While not necessarily the hardest thing you'll see in LG, they are among the most unique, in that they typically occur at most once per test (if at all; although as we'll see this particular exam had two!) and ask you to replace one of the original rules with an answer choice that would yield an identical game situation. That is, produce this exact same game with all of its consequences and inferences and possibilities and Not Laws and interactions by means of a swap, where you'd put an answer in place of a rule and never know the difference.

I won't go into a full breakdown of this type here—although I think you'll find this question analysis helps you better understand them—however if you're reading this as a PowerScore course student or an owner of the Logic Games Bible, there is a lengthy discussion of these questions in the LGB, and in the L11 Homework/Supplemental area in the Online Student Center for the Full-length and Live Online classes.

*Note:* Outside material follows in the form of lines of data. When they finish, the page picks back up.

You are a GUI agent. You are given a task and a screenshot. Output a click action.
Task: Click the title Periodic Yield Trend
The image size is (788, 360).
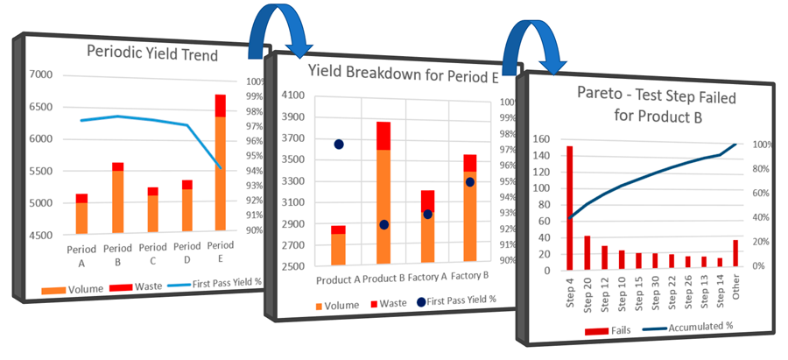pyautogui.click(x=152, y=53)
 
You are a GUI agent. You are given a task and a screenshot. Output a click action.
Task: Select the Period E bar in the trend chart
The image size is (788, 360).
pyautogui.click(x=221, y=166)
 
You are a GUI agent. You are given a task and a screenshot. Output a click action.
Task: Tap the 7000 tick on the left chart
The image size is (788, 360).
pyautogui.click(x=43, y=74)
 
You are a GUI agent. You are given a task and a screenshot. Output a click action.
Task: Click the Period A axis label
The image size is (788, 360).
pyautogui.click(x=81, y=254)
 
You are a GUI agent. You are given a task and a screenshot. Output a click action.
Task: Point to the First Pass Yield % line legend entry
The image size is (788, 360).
pyautogui.click(x=208, y=287)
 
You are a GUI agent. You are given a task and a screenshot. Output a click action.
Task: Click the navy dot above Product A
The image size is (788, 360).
pyautogui.click(x=339, y=145)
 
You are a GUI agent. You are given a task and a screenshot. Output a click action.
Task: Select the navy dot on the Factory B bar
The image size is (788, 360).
pyautogui.click(x=470, y=181)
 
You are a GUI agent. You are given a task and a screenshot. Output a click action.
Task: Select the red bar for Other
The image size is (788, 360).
pyautogui.click(x=735, y=255)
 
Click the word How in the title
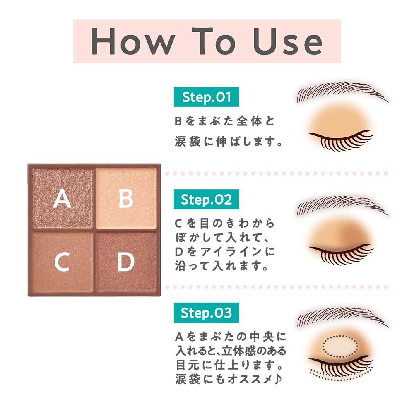(x=133, y=41)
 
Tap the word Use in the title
(x=288, y=41)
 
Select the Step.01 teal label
(x=206, y=96)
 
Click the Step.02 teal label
(x=206, y=199)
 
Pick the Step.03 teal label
(x=206, y=312)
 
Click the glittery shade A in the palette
(x=63, y=198)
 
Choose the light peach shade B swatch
(x=126, y=198)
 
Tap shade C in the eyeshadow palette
(x=63, y=262)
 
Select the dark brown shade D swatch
(x=126, y=262)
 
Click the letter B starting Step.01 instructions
(x=178, y=121)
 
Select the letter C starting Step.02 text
(x=178, y=224)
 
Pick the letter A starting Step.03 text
(x=179, y=337)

The rule we're asked to replace in this question is rule 3, where K and F cannot have the same theme. So the first thing you want to do is consider the effects of that rule, both immediate and secondary.

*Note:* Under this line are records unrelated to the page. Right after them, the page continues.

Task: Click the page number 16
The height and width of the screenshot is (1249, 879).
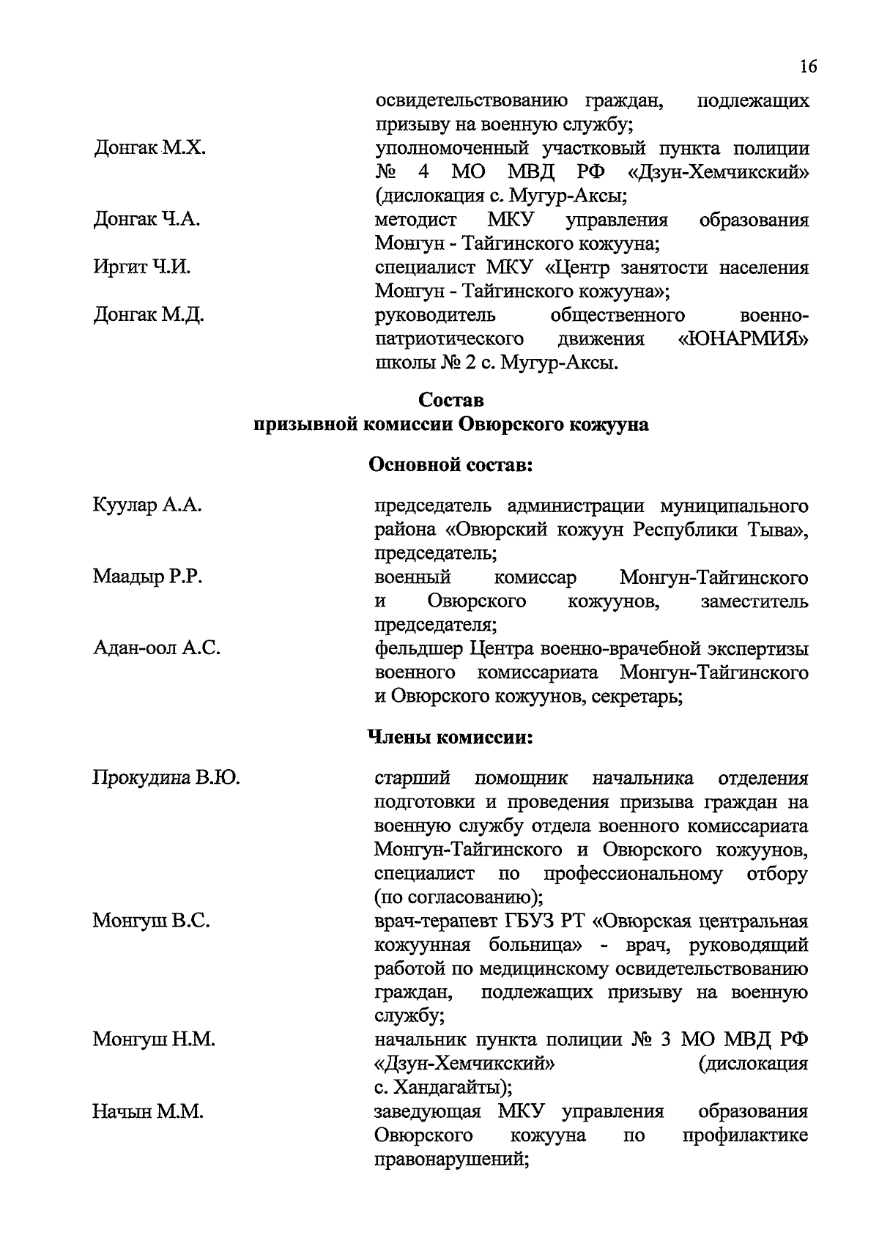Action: (808, 67)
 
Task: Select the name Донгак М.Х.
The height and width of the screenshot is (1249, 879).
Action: (149, 149)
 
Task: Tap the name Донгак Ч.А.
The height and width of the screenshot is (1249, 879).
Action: (146, 220)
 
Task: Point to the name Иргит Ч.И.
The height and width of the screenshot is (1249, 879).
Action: (141, 267)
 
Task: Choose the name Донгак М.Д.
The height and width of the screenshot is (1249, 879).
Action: (149, 315)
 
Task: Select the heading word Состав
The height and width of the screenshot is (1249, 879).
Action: (451, 400)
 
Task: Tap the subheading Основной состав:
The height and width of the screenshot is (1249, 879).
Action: (450, 465)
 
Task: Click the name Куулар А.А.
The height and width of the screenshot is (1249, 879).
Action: (146, 505)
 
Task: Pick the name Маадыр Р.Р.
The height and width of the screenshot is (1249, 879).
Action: (147, 577)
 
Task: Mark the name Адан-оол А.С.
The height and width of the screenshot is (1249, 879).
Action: (156, 648)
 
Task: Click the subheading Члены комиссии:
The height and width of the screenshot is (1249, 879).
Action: (450, 738)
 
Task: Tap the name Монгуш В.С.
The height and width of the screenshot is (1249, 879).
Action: (151, 921)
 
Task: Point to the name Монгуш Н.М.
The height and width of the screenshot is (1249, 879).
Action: (153, 1039)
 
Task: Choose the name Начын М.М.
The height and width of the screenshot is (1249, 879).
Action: (147, 1111)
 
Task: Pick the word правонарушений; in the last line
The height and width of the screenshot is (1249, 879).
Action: (451, 1159)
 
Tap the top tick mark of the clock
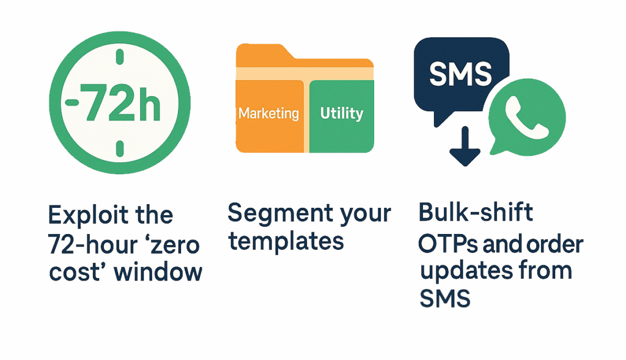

The immediate effect is that K and F must be different, with one getting and R and the other a U, and the secondary/inferential effect is that both G and H are Rs. So any answer choice that allows K and F to be the same is instantly eliminated, as are any that let G or H or both be U.

Also, you can't have an answer that imposes conditions that weren't a part of the original rule set, where something that was allowed under the original rule no longer is. In short, everything needs to stay exactly the same as before. More freedom of movement, or less, instantly eliminates an answer.

Here though that notion of K and F potentially being the same (and thus breaking the original rule) actually takes care of all of them:

..... Answer choice (A), with H getting R, is out for this reason: K, F, and H could all be Rs, with G and J as Us.

..... Answer choice (C), with F and J different (meaning F is an R), is out, too: K, F, and H could be Rs, with G and J as Us.

..... Answer choice (D), with J immediately after an R, tells us nothing about the other assignments. For instance,
..... putting J in 2 after H in 1 as an R could still see G as a U in 3, with K and F both as Rs in 4 and 5. Other arrangements
..... also exist that would violate our original conditions.

..... Answer choice (E), where K is the same as either G or H but not both, could, like (A) and (B), let K, F, and H be Rs,
..... with G and J as Us.

Since each of those allows for our initial rules/restrictions to be broken, none is functionally equivalent to what we started with!

And what about B?

..... Answer choice (B) duplicates our original construct: if G and H are both Rs, and J is always a U, that leaves
..... one R and one U for K and F, our two remaining variables. That means they can't be the same, and we're back
..... where we started. So here we've replaced the rule just using its big inference!

Sometimes you have to go a step further and consider almost third-level inferences that the original rule created (like if that rule had been the trigger for templates, the correct answer would need to be as well, etc). But here we're off the hook for anything that in-depth.